Usage with Stan models

This document shows how to use nutpie with Stan models. We will use the nutpie package to define a simple model and sample from it using Stan.

Installation

For Stan, it is more common to use pip or uv to install the necessary packages. However, conda is also an option if you prefer.

To install using pip:

pip install "nutpie[stan]"

To install using uv:

uv add "nutpie[stan]"

To install using conda:

conda install -c conda-forge nutpie

Compiler Toolchain

Stan requires a compiler toolchain to be installed on your system. This is necessary for compiling the Stan models.

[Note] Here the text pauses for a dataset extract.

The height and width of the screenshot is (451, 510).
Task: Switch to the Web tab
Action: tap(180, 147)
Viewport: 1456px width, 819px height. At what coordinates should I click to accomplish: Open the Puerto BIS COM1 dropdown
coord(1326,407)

You can find detailed instructions for setting up the compiler toolchain in the CmdStan Guide.

Additionally, since Stan uses Intel’s Threading Building Blocks (TBB) for parallelism, you might need to set the TBB_CXX_TYPE environment variable to specify the compiler type. Depending on your system, you can set it to either clang or gcc. For example:

import os
os.environ["TBB_CXX_TYPE"] = "clang"  # or 'gcc'

Make sure to set this environment variable before compiling your Stan models to ensure proper configuration.

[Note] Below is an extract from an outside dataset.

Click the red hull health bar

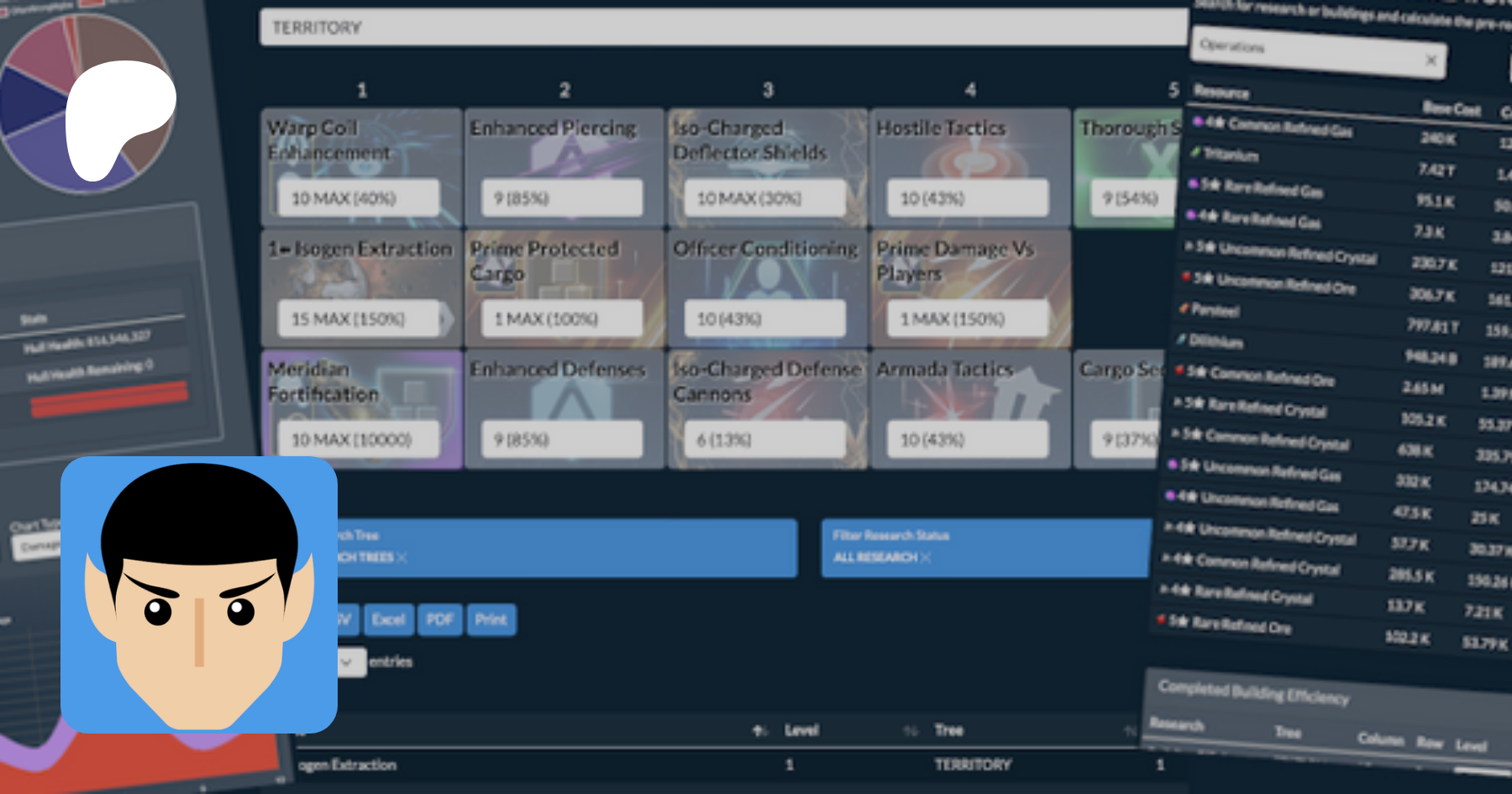pyautogui.click(x=109, y=398)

Defining and Sampling a Simple Model

We will define a simple Bayesian model using Stan and sample from it using nutpie.

Model Definition

In your Python script or Jupyter notebook, add the following code:

import nutpie

model_code = """
data {
    int<lower=0> N;
    vector[N] y;
}
parameters {
    real mu;
}
model {
    mu ~ normal(0, 1);
    y ~ normal(mu, 1);
}
"""

compiled_model = nutpie.compile_stan_model(code=model_code)

Sampling

We can now compile the model and sample from it:

compiled_model_with_data = compiled_model.with_data(N=3, y=[1, 2, 3])
trace = nutpie.sample(compiled_model_with_data)

Sampler Progress

Total Chains: 6

Active Chains: 0

Finished Chains: 6

Sampling for now

Estimated Time to Completion: now

Progress Draws Divergences Step Size Gradients/Draw
1400 0 1.33 3
1400 0 1.39 1
1400 0 1.37 3
1400 0 1.38 1
1400 0 1.35 3
1400 0 1.33 3

Using Dimensions

We’ll use the radon model from this case-study from the stan documentation, to show how we can use coordinates and dimension names to simplify working with trace objects.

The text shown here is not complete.